Produced by National Geographic Television, Inside Fenway Park: An Icon at 100 isn’t a huge departure from what we’ve come to expect from a baseball documentary on PBS. It’s got the vintage photos, rare old clips, talking head interviews, and penchant for the sentimental that characterized the exhaustive Ken Burns history of the game. But as directed by Robert Caputo, Inside Fenway Park does offer more immediacy than Burns’ Baseball, primarily by letting us in on all aspects of the ballpark’s operations on the day of a regular season Yankees/Red Sox match-up in 2011.
Narrated by (who else?) Matt Damon, the hour-long documentary is salted with tidbits from Fenway history familiar to diehards, but perhaps not to the more casual baseball fans who may be tuning in. The park opened on April 20, 1912, the same week that the Titanic sank (a coincidence that could be viewed as an omen of things to come for the team that called Fenway home). At first, times were good; the Red Sox won the World Series that year and three more times throughout the decade. After the sale of Babe Ruth to the Yankees, however, the team’s fortunes declined. (Fortunately, the doc goes light on the “Curse of the Bambino” shtick that was the bane of every Red Sox fan in the years leading up to the 2004 championship.)
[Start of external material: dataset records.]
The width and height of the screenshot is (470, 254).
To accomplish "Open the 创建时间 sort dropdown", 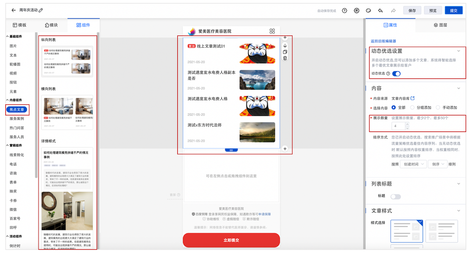I will 414,164.
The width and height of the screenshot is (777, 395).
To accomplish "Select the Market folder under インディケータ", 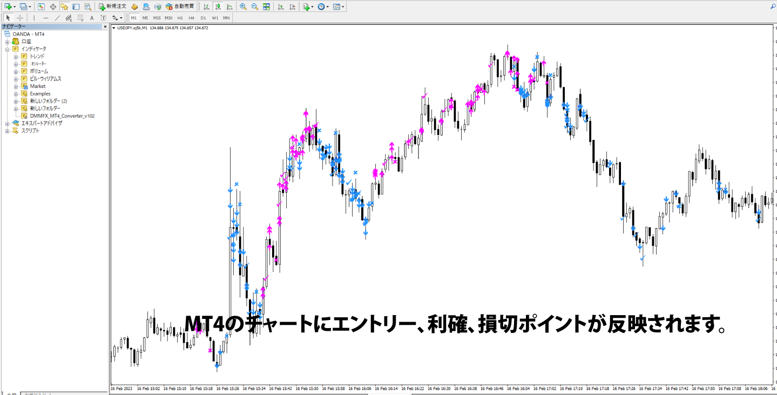I will tap(38, 86).
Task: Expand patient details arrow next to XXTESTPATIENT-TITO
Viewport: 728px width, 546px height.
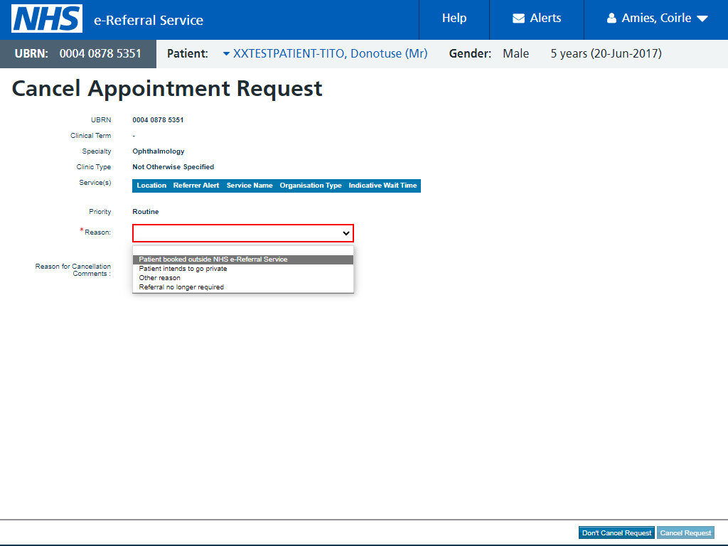Action: [x=226, y=54]
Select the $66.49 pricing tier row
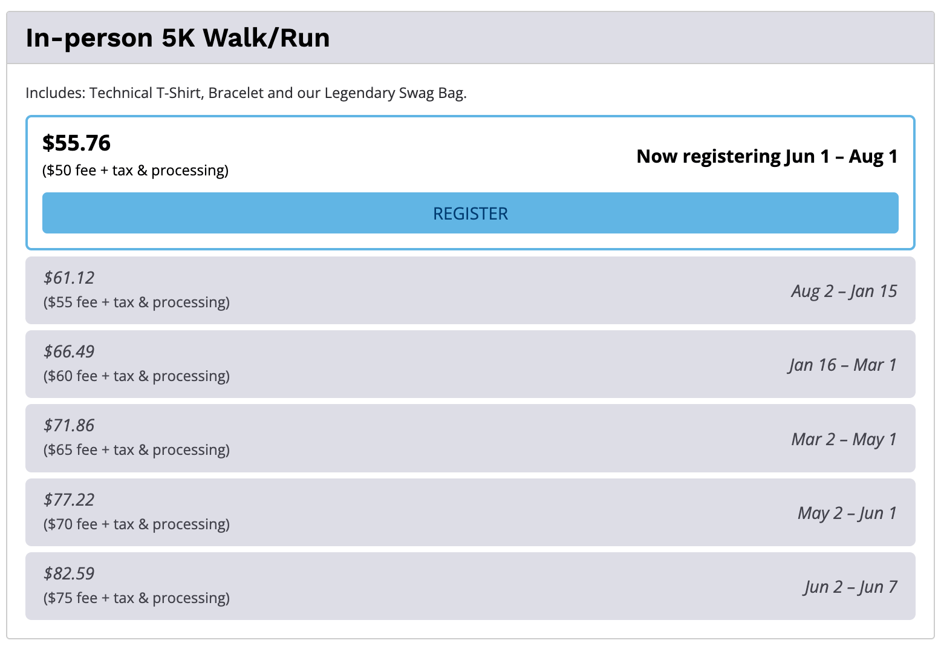Image resolution: width=941 pixels, height=646 pixels. 470,364
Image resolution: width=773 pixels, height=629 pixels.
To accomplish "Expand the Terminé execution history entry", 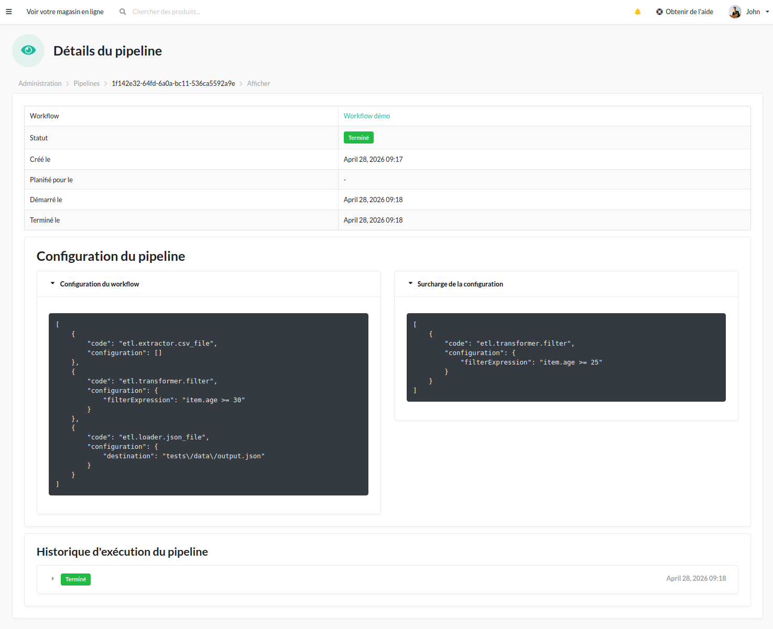I will point(53,579).
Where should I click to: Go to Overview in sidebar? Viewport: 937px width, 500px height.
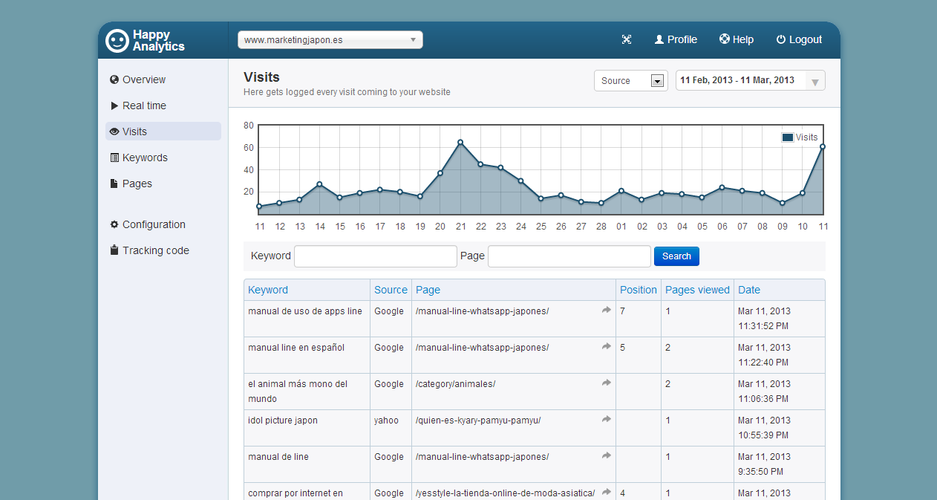(144, 79)
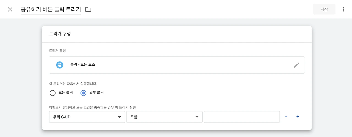Click the 저장 save button
The width and height of the screenshot is (352, 137).
tap(324, 9)
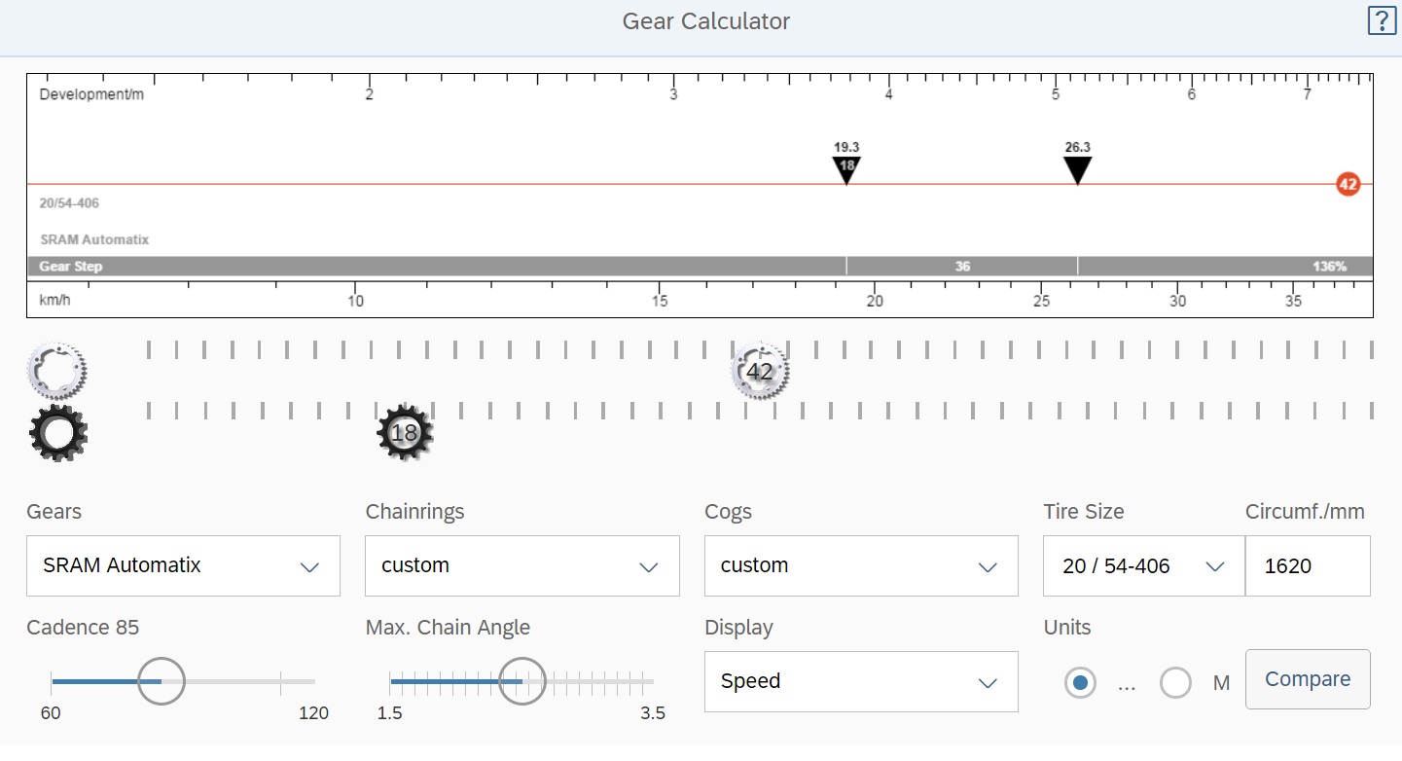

Inside Fenway Park is less concerned with the ups and downs of the Red Sox franchise than the quirks and inner workings of its home ballpark. The most famous of its unique features is, of course, the Green Monster, the 37-foot left field wall that beckons so invitingly to right-handed hitters. But in its early days, the park was equally well-known for Duffy’s Cliff, a mound in the outfield that allowed spectators to actually sit on the field during gameplay. It was in the mid-60s, when attendance declined and ballparks across the country were being replaced by concrete multi-use monstrosities, that the future of decaying Fenway first came into doubt. By the ‘90s, it seemed all but assured that the venerable but creaky ballpark would be replaced by a modern facility with all the amenities, but the new ownership that took power in 2002 has spent the past decade renovating Fenway beyond the expectations of most observers (most notably with the addition of seating atop the Green Monster).
The documentary takes a reverent attitude, bordering on fawning, toward all things Fenway, which may grate on fans of other teams (most notably those damn Yankees). The only truly critical section of the film concerns the Boston team’s shameful history of race relations under the longtime Yawkey administration, which didn’t integrate the team until 1959, long after the rest of the league had broken the color barrier. You’d never know from Inside Fenway Park that not every fan is enamored with the narrow aisles and oft-baffling sightlines of “America’s most beloved ballpark.” You’d think they could have found at least one person to badmouth Fenway, just for the sake of balance.
Still, for diehards and newbies alike, the film is well worth a look, mainly for its insider's view of a day at the ballpark. From the meticulous work of the grounds crew to the travails of the hot dog vendor to the locker room attendant who spends his afternoon rubbing special mud into the baseballs for later use, the National Geographic cameras don’t miss a beat.
Stray observations:
- The game featured in the film took place on August 31, 2011, and was won by the Red Sox, 9-5. It was pretty much the last bright spot of the season for us Soxoholics.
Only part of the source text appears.